* Information supplied
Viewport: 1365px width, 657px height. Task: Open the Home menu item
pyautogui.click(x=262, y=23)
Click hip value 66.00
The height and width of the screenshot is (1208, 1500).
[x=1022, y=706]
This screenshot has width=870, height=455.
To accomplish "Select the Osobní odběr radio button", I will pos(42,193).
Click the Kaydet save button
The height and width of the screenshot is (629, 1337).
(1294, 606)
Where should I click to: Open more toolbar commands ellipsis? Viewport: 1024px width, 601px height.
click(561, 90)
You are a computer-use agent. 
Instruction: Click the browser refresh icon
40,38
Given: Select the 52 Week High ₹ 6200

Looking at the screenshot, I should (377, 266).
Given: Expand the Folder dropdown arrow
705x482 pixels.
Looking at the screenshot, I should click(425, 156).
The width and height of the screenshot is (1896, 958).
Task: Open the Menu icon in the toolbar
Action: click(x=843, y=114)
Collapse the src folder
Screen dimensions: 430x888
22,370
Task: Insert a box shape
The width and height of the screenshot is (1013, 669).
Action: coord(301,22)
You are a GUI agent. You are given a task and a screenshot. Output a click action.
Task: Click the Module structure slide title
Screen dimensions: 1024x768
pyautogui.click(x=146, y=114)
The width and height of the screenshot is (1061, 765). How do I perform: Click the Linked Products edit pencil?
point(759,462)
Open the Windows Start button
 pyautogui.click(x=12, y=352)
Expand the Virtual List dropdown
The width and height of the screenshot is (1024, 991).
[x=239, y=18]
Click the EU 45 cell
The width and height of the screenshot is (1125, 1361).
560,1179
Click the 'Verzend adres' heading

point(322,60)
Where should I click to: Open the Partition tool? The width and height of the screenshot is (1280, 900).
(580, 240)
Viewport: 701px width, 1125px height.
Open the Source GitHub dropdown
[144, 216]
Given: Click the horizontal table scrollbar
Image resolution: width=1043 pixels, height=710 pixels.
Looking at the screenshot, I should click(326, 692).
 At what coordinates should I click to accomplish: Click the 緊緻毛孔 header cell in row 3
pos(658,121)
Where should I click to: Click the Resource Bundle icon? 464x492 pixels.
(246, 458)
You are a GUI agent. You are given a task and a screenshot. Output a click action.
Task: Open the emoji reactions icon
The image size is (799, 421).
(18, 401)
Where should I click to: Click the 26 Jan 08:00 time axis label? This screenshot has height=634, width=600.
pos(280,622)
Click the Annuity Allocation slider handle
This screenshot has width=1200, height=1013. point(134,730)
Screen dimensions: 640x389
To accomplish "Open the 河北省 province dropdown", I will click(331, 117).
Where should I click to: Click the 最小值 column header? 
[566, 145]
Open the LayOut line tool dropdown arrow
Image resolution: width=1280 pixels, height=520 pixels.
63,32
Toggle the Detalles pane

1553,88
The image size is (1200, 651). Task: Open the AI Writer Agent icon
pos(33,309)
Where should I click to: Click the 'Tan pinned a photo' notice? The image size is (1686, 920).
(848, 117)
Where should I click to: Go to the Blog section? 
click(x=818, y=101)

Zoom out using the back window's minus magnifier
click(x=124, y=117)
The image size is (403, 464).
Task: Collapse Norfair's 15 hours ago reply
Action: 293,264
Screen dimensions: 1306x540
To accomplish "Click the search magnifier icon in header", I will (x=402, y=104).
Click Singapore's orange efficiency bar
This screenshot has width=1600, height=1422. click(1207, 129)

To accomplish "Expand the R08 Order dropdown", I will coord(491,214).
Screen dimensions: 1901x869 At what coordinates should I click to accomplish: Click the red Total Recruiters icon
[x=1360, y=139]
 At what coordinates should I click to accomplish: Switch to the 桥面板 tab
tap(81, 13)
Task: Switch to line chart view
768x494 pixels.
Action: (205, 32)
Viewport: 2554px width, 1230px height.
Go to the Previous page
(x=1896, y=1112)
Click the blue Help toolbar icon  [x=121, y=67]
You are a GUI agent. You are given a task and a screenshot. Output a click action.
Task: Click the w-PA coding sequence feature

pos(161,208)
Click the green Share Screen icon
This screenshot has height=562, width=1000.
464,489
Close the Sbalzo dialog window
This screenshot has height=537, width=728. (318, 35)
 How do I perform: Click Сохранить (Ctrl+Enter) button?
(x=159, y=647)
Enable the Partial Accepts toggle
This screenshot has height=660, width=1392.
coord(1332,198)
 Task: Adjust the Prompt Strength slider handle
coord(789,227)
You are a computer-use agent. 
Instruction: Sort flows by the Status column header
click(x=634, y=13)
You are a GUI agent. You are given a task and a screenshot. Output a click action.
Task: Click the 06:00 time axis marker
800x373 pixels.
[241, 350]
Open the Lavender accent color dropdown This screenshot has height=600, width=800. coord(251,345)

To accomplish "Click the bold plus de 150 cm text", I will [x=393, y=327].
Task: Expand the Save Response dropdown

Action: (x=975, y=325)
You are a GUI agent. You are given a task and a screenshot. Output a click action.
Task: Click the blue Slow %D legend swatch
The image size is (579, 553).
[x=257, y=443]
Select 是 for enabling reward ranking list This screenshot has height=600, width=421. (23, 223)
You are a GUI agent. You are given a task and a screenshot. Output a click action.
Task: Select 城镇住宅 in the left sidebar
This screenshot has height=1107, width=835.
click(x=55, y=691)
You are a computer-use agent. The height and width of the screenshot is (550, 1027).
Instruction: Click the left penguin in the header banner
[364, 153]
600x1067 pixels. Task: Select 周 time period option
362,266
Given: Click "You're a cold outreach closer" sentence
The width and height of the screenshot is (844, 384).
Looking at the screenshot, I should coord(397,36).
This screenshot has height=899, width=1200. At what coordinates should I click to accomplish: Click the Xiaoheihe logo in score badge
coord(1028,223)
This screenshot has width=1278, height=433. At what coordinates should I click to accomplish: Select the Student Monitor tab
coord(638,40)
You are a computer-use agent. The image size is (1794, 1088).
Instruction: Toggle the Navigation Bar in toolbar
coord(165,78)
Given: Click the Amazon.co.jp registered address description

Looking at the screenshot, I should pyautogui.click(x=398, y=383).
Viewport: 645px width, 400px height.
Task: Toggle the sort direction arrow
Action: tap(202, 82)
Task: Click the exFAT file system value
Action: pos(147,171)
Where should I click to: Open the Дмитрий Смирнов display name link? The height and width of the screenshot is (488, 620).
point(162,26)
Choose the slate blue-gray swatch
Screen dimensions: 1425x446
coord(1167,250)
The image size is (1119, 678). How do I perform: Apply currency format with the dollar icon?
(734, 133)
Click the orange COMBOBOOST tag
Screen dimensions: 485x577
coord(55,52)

* Exercise description
Taking the entries above, print exactly the lines starting at the line with "The height and width of the screenshot is (1208, 1500)." and ending at the line with "Collapse the src folder", both included.

* Response
The height and width of the screenshot is (1208, 1500).
[x=1022, y=706]
This screenshot has width=870, height=455.
To accomplish "Select the Osobní odběr radio button", I will pos(42,193).
Click the Kaydet save button
The height and width of the screenshot is (629, 1337).
(1294, 606)
Where should I click to: Open more toolbar commands ellipsis? Viewport: 1024px width, 601px height.
click(561, 90)
You are a computer-use agent. 
Instruction: Click the browser refresh icon
40,38
Given: Select the 52 Week High ₹ 6200

Looking at the screenshot, I should (377, 266).
Given: Expand the Folder dropdown arrow
705x482 pixels.
Looking at the screenshot, I should click(425, 156).
The width and height of the screenshot is (1896, 958).
Task: Open the Menu icon in the toolbar
Action: click(x=843, y=114)
Collapse the src folder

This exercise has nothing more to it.